[Document segment]

· · · · ·

It was quite late as it had taken thirteen hours to do the tramp.  Later I went out and stood at the water’s edge and watched the sun set over the fiord and skies darken into the night.  I settled into the hut, but it was pretty gritty.  I’ve been in a number of huts, and this was one of the scuzzier ones, but who cares.  It’s a roof over my head.  Nothing fancy in the slightest.  The only people who reach here are hard-core trampers or hunters who fly in to the fiord.  Given this clientele, I have to say that I was surprised at the books that were in the hut.  It’s highly unlikely that trampers carted them in.  The hunters must have brought them in.  What was surprising about them?  They were pulp romance books!  I guess the hunters come here, when no one is looking, and read romance novels to get in touch with their feelings and explore their feminine sides.  Yep, burly hunters.

The rest of the night was spent relaxing and writing my journal by candlelight.  When the spirit moved, I climbed into my sleeping bag and fell asleep.  What a perfect place to be.

· · · · ·

[Supplied data]
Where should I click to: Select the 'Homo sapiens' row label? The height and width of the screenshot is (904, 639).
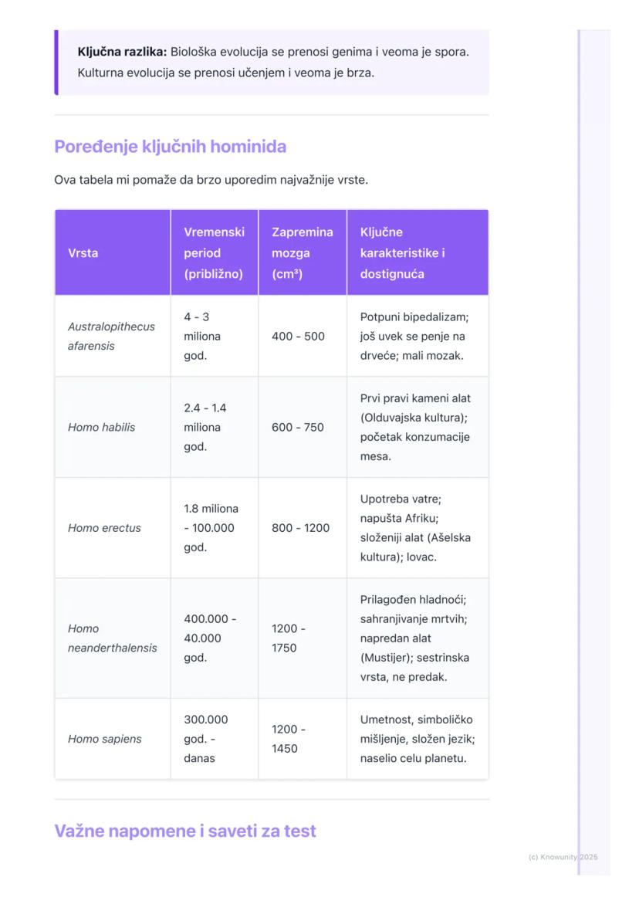point(105,740)
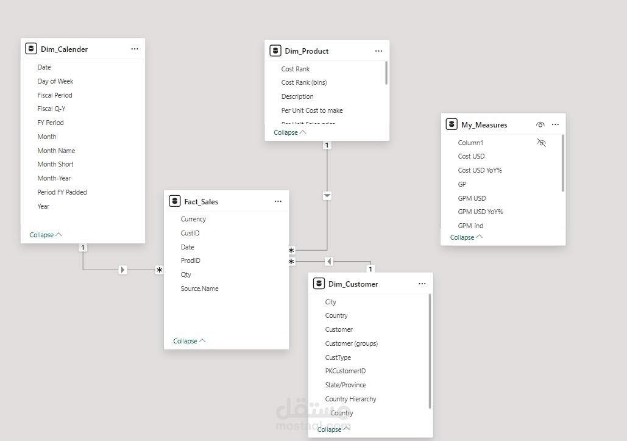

· · · · ·

[Short exercise] From the tramping passage, list each phrase the writer uses to describe the hut itself.

[Response below]
- "pretty gritty"
- "one of the scuzzier ones"
- "a roof over my head"
- "Nothing fancy in the slightest"